Data Science Fundamentals – IBM
Who better to learn data science from than the company that made the first computer? This beginner-level course is provided by IBM in association with Cognitive Class. The main aim of this course is to initiate the students with the very basics of data, its processes, life cycle, usage, and application.
This course is part of a series of foundation courses that gradually progresses to intermediate and advanced levels. Students will also learn about different open-source data management tools. The approximate duration of the course is 10 weeks.
Introduction to Data Science – Metis
This course is a free introductory step to the data science boot camp offered by Metis. It is a small course that will be useful for beginners trying to get their head around data science. Students don't necessarily have to participate in the Bootcamp afterward, rather it’s a stepping stone to the world of data analytics.
The 5-week-long course will see students learn about data cleaning, model creation, validation, and visualization.
Machine Learning with Python – Coursera
This Coursera course is supervised by IBM and is part of a series of machine learning levels. This is a beginner course that follows the integration of the commonly used programming language Python with ML.
Students will learn about model evaluation, supervised learning, unsupervised learning, and different ML algorithms. The course will take approximately 22 hours to complete.
Applied Data Science with Python Specialization – Coursera
This applied data science course is fulfilled by the University of Michigan. This is an intermediate-level course with the main focus on the application end. Students wishing to get the basics first can check out the other 4 parts of this concurrent course.
This specific course will focus on inferential statistical analysis and its implications, applied ML algorithms, and how to interpret results. The course will also focus on different data visualization techniques.

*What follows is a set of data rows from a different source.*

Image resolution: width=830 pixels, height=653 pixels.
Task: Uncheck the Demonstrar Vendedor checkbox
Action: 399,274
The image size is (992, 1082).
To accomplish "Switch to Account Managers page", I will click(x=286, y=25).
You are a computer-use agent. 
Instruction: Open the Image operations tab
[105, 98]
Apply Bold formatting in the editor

The approximate course duration is 5 months.
Data Quest is an online platform that is all about data science and ML. But instead of the regular courses, the platform takes a more innovative approach to data science.

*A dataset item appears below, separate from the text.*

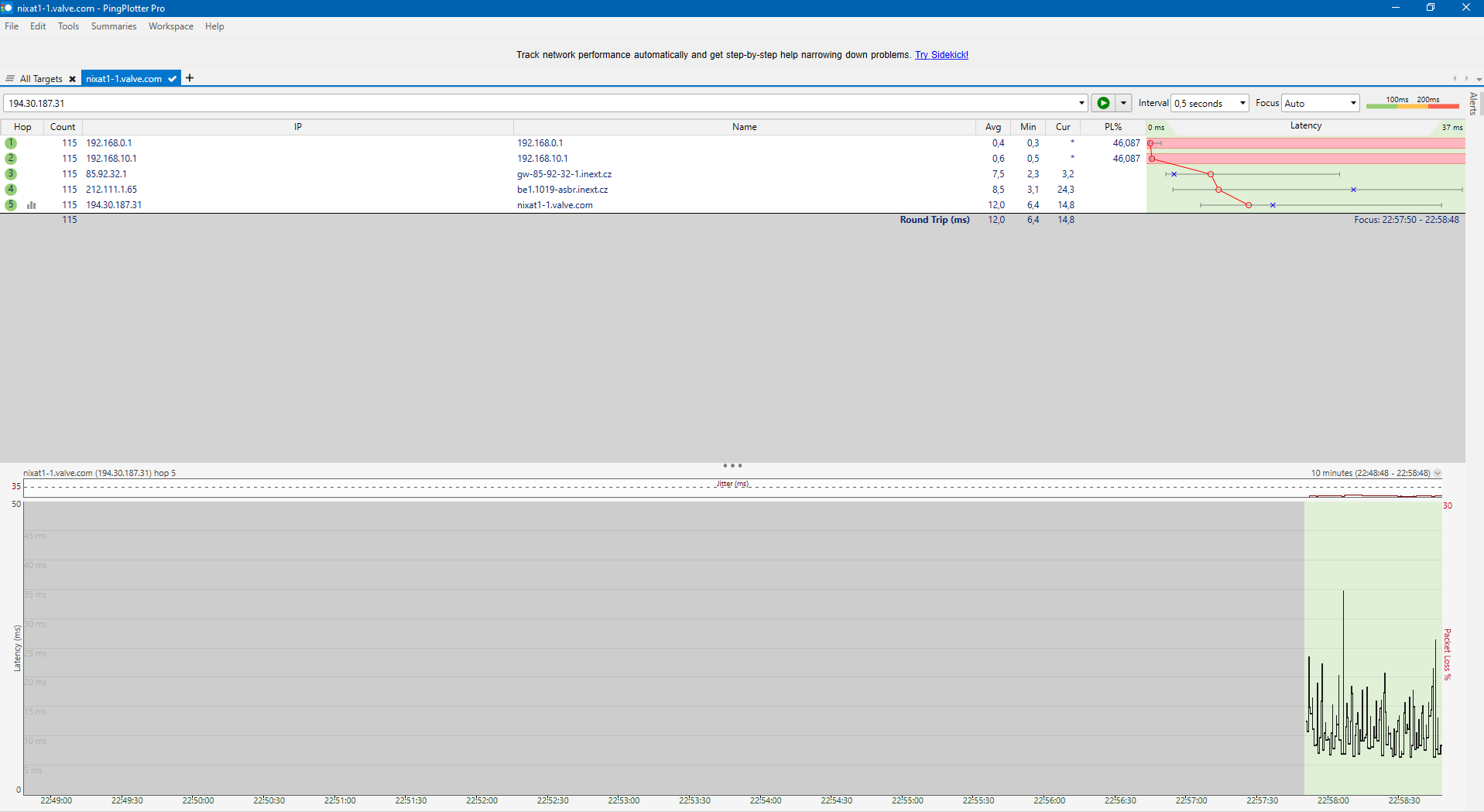Close the All Targets tab
The width and height of the screenshot is (1484, 812).
click(72, 79)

Instead of having video lectures that guide the students first, the data quest starts with projects. While it may seem daunting at first, the interactive nature of the project and clear guidelines makes it easy for anyone to pick up the quirks. There are all sorts of resources available for free including paid plans.

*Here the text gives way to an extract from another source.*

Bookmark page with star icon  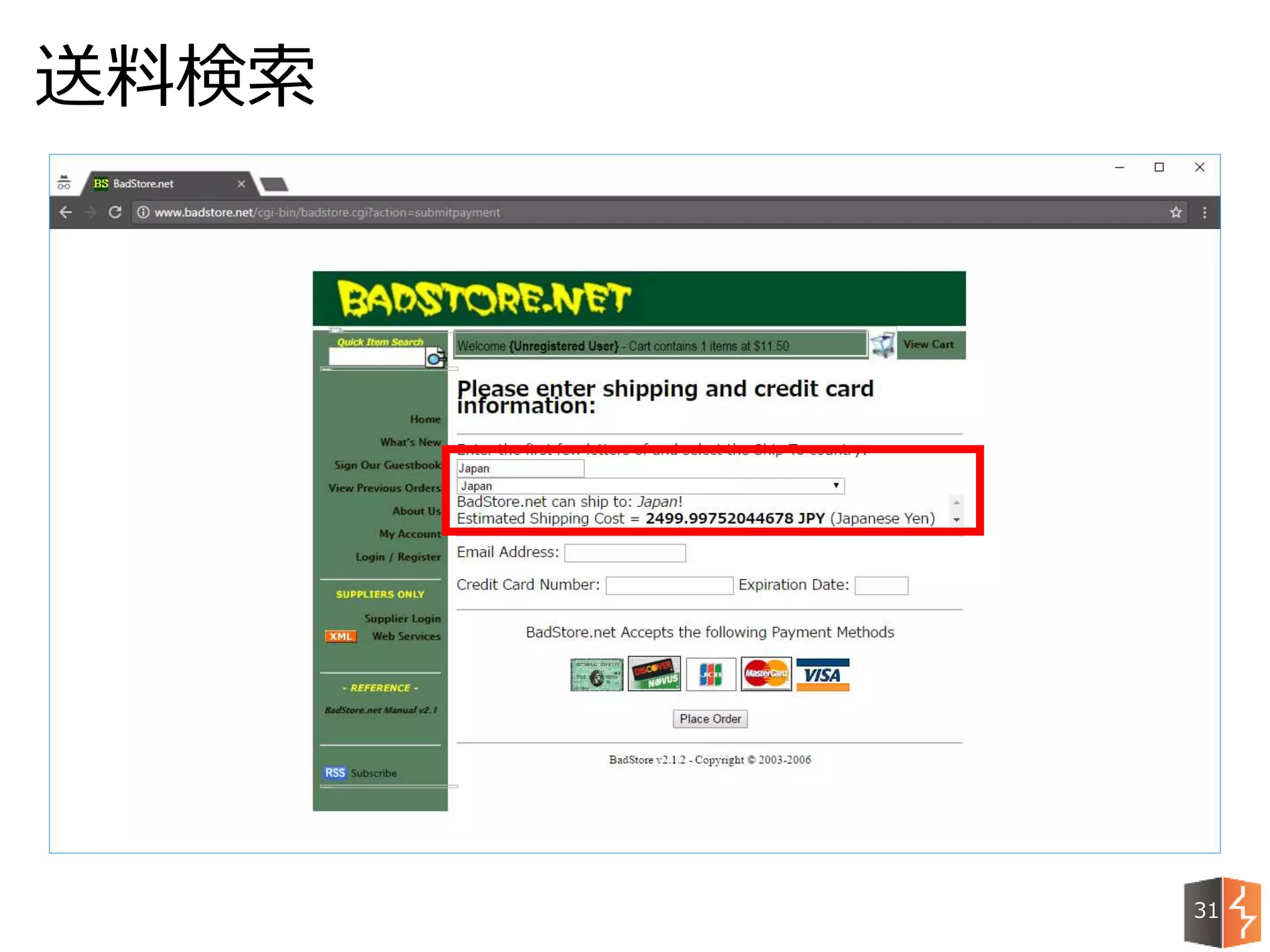coord(1175,213)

Data Science for Everyone – DataCamp
This course is pretty much like its name. It’s a completely non-technical course focusing on the very basics of data science for absolute beginners. It starts by addressing what data science is and how it can be incorporated into modern jobs or how it benefits the big techs. It also gives an idea about how probability is related to computation and ML predictions. There aren’t any technicalities here so anyone can have a go-to to see whether data science is actually for them or not.
Learn Data Science with R – Udemy
The main basis of data science is made up of probability and machine learning. While ML mainly works with Python, data scientists need in-depth knowledge about R to get started with probability and regression model formation.
This 10-part series from Udemy takes the students from the basics to the intermediate level of using R for data science. The course doesn’t connect the detailed dots with data management, but the students will learn much about sourcing and cleaning data for model applications.
So far, we have shared 10 open source online courses for learning data science, data analytics and machine learning. Many people get attracted to data science just because of all the noise and prospects around it. But in reality, it's not everyone's cup of tea. But should that stop people from having a go at it? Absolutely not. Instead, these courses are a great starting point to see whether data science and ML match your passion and skill set and whether they can be a long-term career choice.